Why tell these stories? Just to publicly confess? To make myself feel bad because white guilt is addictive? To make other people involved feel bad, or to publicly plead for forgiveness or prove, hey, I'm different now?

It's not that, although, of course, the whole premise of "rude truth" is that truth is best shared, crude and unvarnished. It's that I would have been horrified if anyone had ever called me a racist. Or the slightly less condemnatory, "prejudiced." Or suggested that I carried around some bias. Or, suggested none of those things, but pointed out that I was privileged in ways others were not.

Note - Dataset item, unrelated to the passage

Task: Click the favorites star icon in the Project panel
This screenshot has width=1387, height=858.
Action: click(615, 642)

It's embarrassing how long it took for me to put all these things together. The turning point was a moment in an ACU prof's office when a classmate came in, typically cheerful demeanor very subdued. Why? Apparently he'd been driving home, past campus, the night before and had gotten pulled over by a cop. Not just pulled over, but asked to get out of the car, and was patted down. Why? No particular reason. He didn't get a ticket, he hadn't done anything wrong. It's just that it was late, and he was black. I realized, listening to that story--told in a completely resigned tone of voice, not particularly angry, just sort of defeated, because after all, it had happened before and it happens all the time--that this would never, never happen to me. I've gotten pulled over. I've even gotten pulled over for no particular reason. But I have never been asked to get out of the car. I have never been searched or patted down. And if I were, I would sue the pants off of whoever violated my rights as a citizen. Because I have the privilege of expecting that these things won't happen to me. I'm not a black man.

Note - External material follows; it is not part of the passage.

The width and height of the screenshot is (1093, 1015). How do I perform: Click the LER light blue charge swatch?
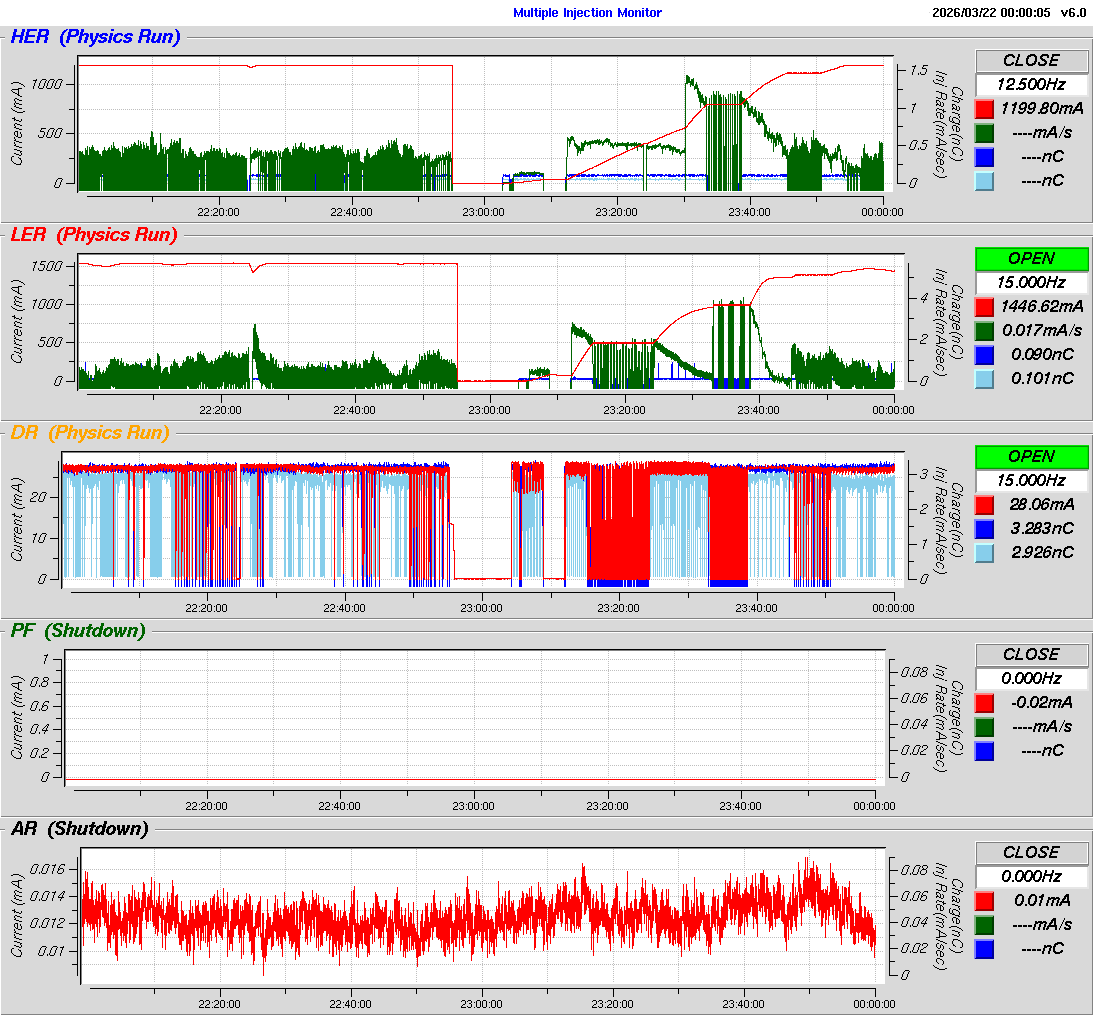(985, 378)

A couple years later I tried to lead a discussion about race in my summer "Christianity in Culture" class. One memorable moment: having to stop a comment that began with the ominous phrase, "I'm not racist, but..." I know that phrase. I know what comes after it. "I'm not racist, but, I didn't date a black guy in high school even though I liked him, because he was black." "I'm not racist, but, it was totally unfair that I didn't get into Governor's School just because I'm white." "I'm not racist, but when scary black dudes throw apples at your head for no reason, it's clear that they have a problem and something needs to be done about it." 

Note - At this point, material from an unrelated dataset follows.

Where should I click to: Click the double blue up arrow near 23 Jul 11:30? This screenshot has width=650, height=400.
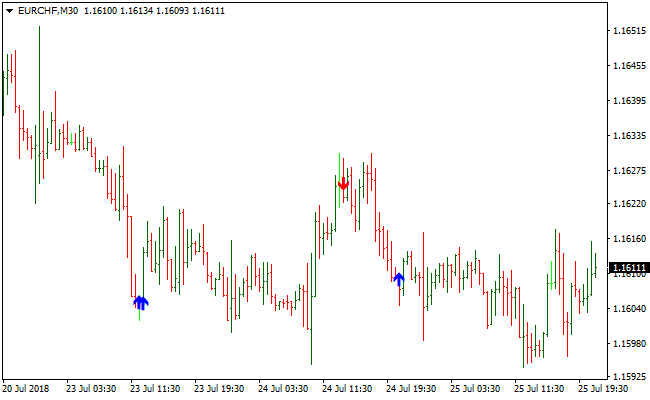[x=141, y=302]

This is not new stuff, people. This is just my personal version of a conversion story that ought to be everyone's.

This week I've gotten to see the best and the worst of our difficult public discourse on race. The same week that Arizona passed what is, to my mind, an undeniably xenophobic and racist immigration law, I attended a forum at New Brunswick Theological Seminary hosted by the ARTT (Anti-Racism Transition Team) group. It's a weird, schizoid week for me on this issue, and it has me wondering, how do we get from AZ to ARTT? How did I get there? How can we talk about these things directly, honestly, personally, narrativally, in ways that get people to see the invisible?

4 comments:

Anonymous said...

I just want you to know that I think this is great. Thank you for sharing this, Jen.

Anonymous said...

I was amazed to realize a few years ago that interracial marriage was still technically illegal in NC when I was born (http://jonmower.com/color-love). I'm so thankful that, although they must have had some racial baggage of their own, my parents passed none of it (that might have been there) to me.

JJT said...

jonathan--this Gene Cheek story on This American Life is heartbreaking. I can't believe I'm listening to a man talk about literally laying down his life for his brother at 12 years old...

FreshGreenKim said...

I followed this from your name twin Jen B.'s blog... brilliant! I just had this conversation with someone about statements that begin with "I'm not a racist, but..." I think if we could learn to just speak without qualifiers, but instead put our hearts first, we may find some of those barriers shrinking. Amen!